Limitaciones de los Modelos Actuales
Los sistemas multimodales son una especie de «suma de partes» que emulan distintas capacidades, pero no funden los sentidos y acciones en una comprensión unificada. Un modelo puede sumar texto, imágenes y acciones, pero cada tipo de información se procesa de forma separada. Esta división convierte a la IA en una ensambladora de módulos especializados, sin conciencia real del mundo donde vivimos.

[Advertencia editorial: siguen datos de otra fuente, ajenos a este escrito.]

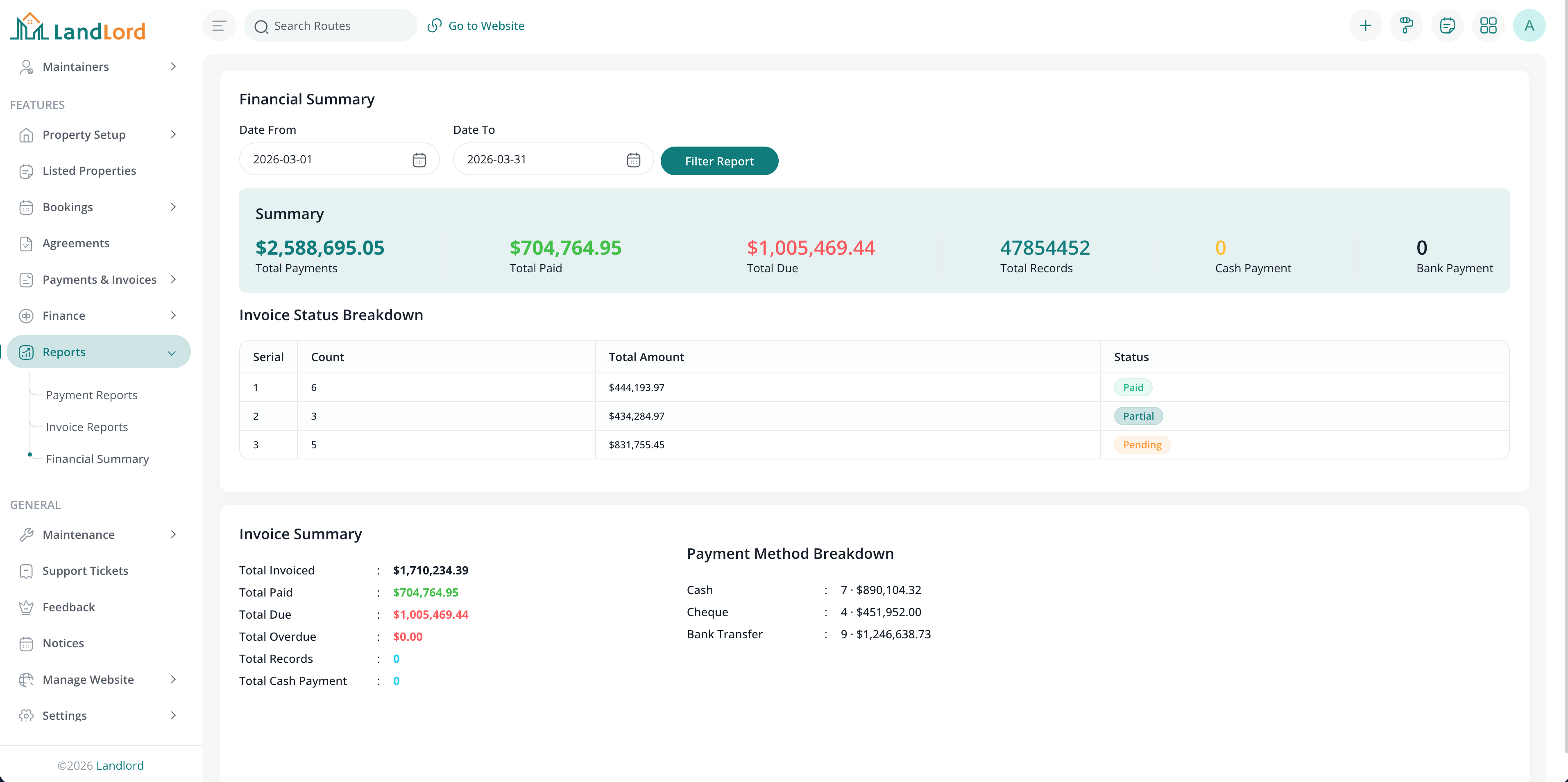
Task: Open the Bookings calendar icon
Action: point(26,207)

Los humanos, en cambio, entendemos una instrucción porque la relacionamos con experiencias sensoriales y conocimientos previos. Sabemos que «el refrigerador no cabe en una manzana» no solo por la estructura de la frase, sino porque visualizamos el tamaño y la realidad física. Nuestras capacidades de leer, ver, y movernos se entrelazan naturalmente. Sin embargo, los modelos IA procesan por separado imágenes, textos y movimientos, lo que los aleja de una verdadera inteligencia general.
El Futuro: Reimaginar la Inteligencia Artificial
Para alcanzar una inteligencia comparable a la humana, deberíamos explorar enfoques que den prioridad a la interacción corporal y la experiencia directa con el entorno, en vez de unir múltiples módulos desconectados. Esto implica modelos capaces de aprender de manera activa, experimentando y adaptándose, integrando todos los sentidos en una sola arquitectura, como lo hace un ser humano.
Hasta ahora, los desarrollos se han centrado en crecer la cantidad de datos y la potencia de cálculo, pero la verdadera solución está en repensar cómo se construyen estas inteligencias. Es necesario desarrollar sistemas donde la capacidad de formar conceptos nuevos y navegar situaciones desconocidas surja de la percepción práctica y la comunicación constante con su entorno.
En resumen, si queremos una IA de alcance realmente general, debemos abandonar la idea de juntar modelos especializados y avanzar hacia sistemas donde la comprensión emerge de la experiencia integrada y activa con el mundo.